Brent Ashworth, a successful lawyer and businessman who also bought collectible documents, was the ideal target. He and Hofmann had been meeting most Wednesdays in Salt Lake City for years, 16 October was a Wednesday, and he could easily get him to accept a bomb wrapped in a package similar to the first two. Afterward, Hofmann believed, there would be no pressure to proceed with the McLellin deal. This time, theoretically, all of Hofmann's objectives would have been achieved. But Ashworth did not meet him in Salt Lake City on 16 October and the bomb accidentally detonated. Hofmann was seriously injured and the police investigators at the scene quickly found tell-tale clues implicating him in the bombings.
The police pursued the leads discovered at the site of the third bomb to a logical conclusion and built a tremendously convincing circumstantial case against Hofmann. Although it took months, Hofmann was finally charged with the murders and several lesser crimes in February 1986. The evidence presented in the preliminary hearings thoroughly convinced Judge Paul Grant. According to the authors, "At the beginning of the preliminary hearing, Grant had thought perhaps Hofmann was innocent. But by the end, he thought him clearly guilty, a pathological liar with no conscience and no remorse" (p. 454). A plea bargain resulted, with Hofmann pleading guilty to certain of the charges and promising to answer questions about his operations in return for a commitment not to seek the death penalty.

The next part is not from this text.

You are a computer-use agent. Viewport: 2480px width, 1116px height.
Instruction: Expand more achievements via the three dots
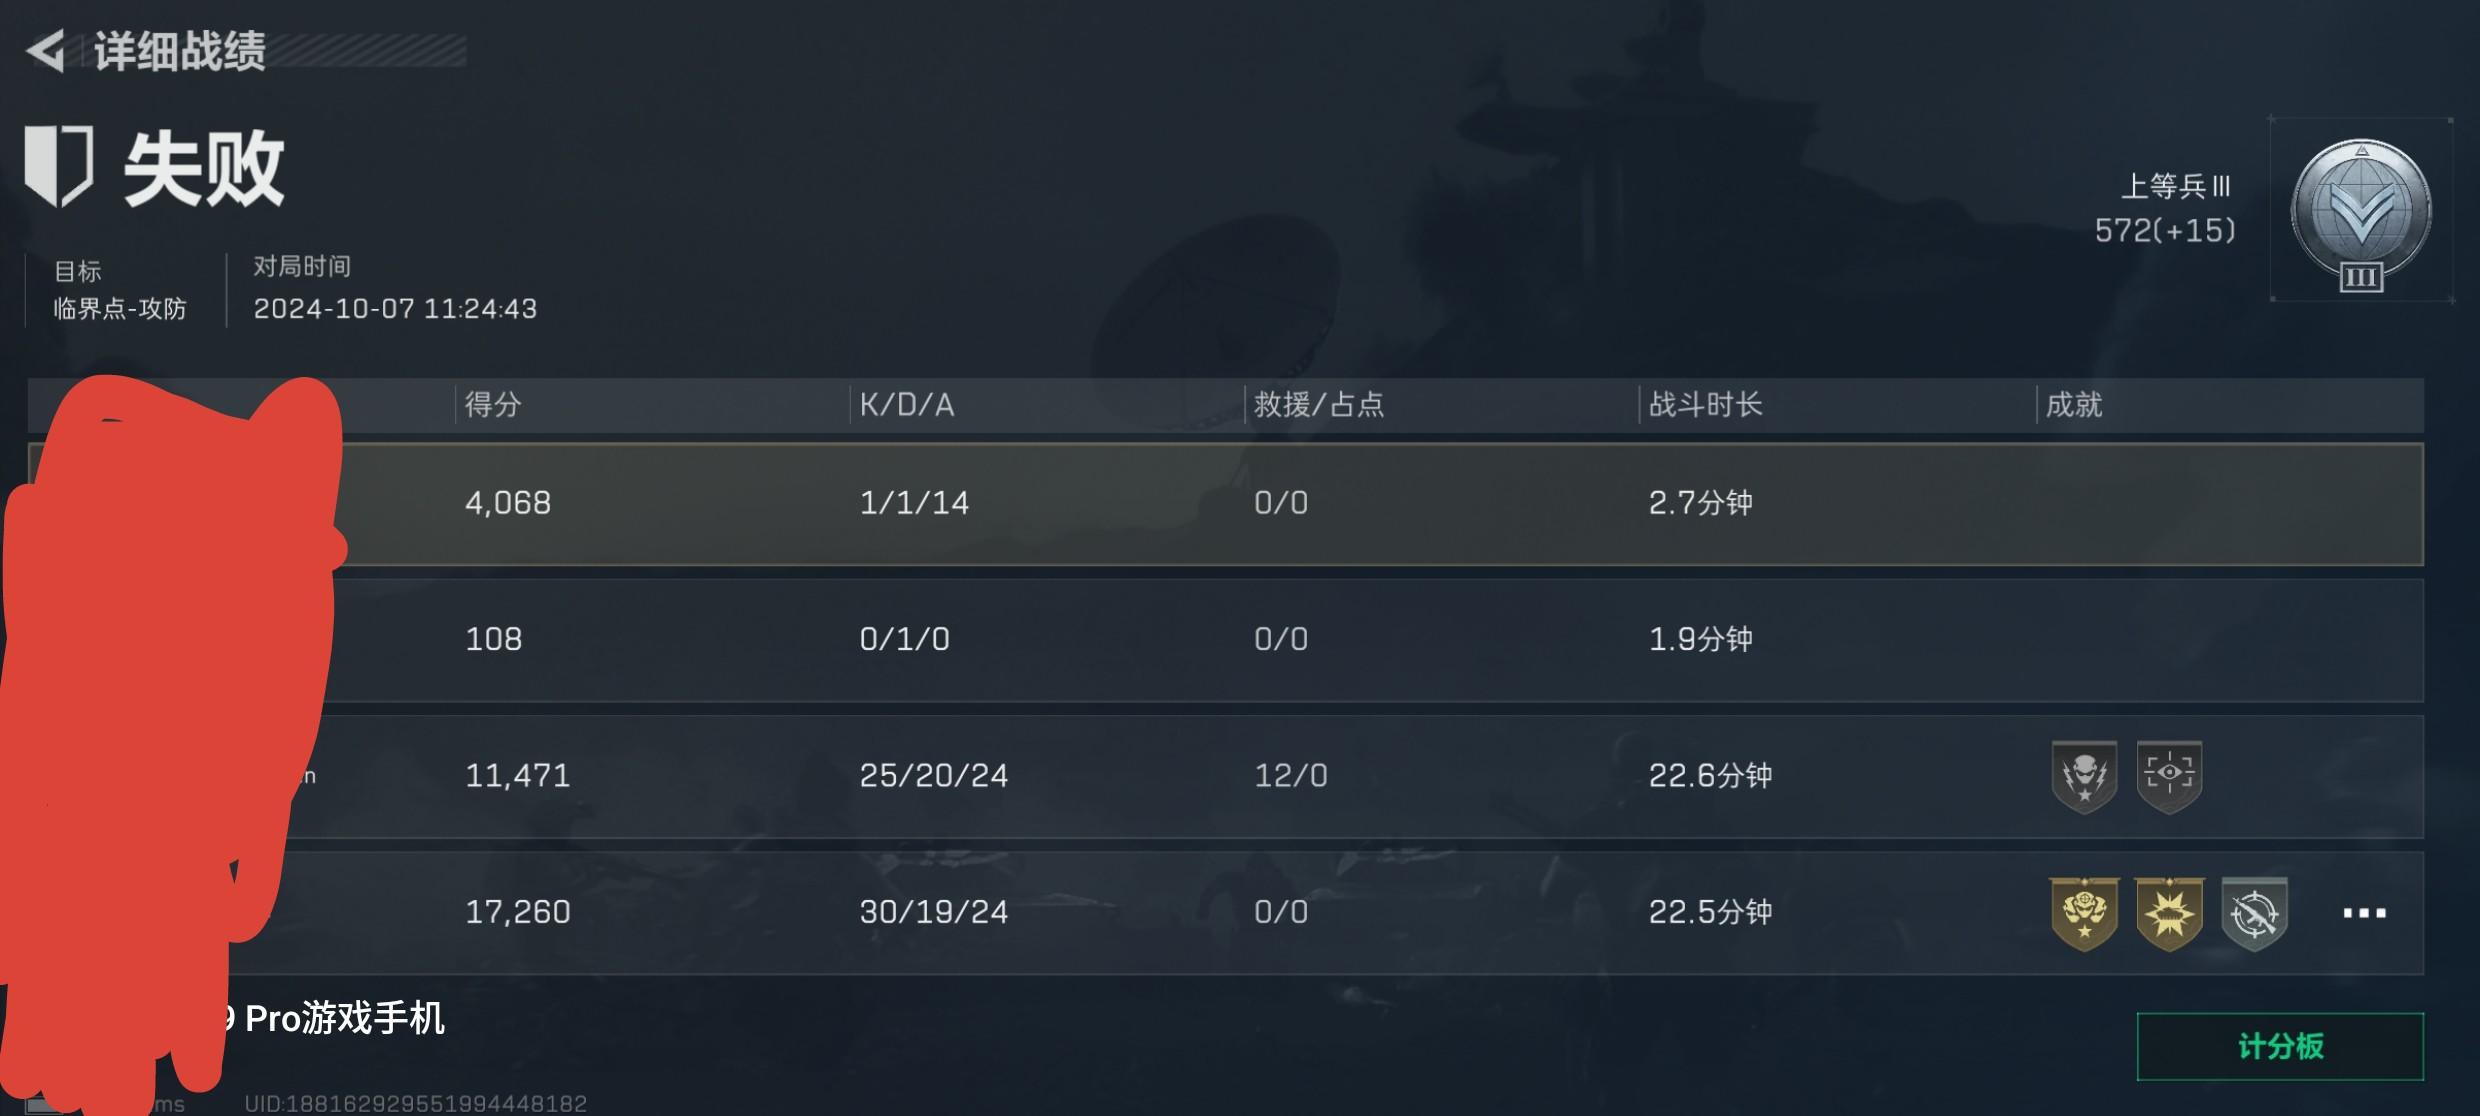pos(2364,913)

The authors of "Salamander" perform an admirable service by sketching in most of the details of the bombings, the document dealings, and the character of Mark Hofmann. They describe a man who was outwardedly a believing Latter-day Saint but who was motivated in his crimes by a lust for money and an opportunity to embarrass his church. Always gracefully and with a touch of pathos, the authors narrate the complex events leading up to the murders, the peculiar circumstances of the murder investigations, the discovery of the evidence incriminating Hofmann, and the legal fireworks surrounding the case.
A forensic analysis by George J. Throckmorton, the technician who discovered the secret of the Hofmann forgeries, rounds out the volume and conclusively proves the illegitimate origins of 106 documents coming from the dealer, including all of his major finds.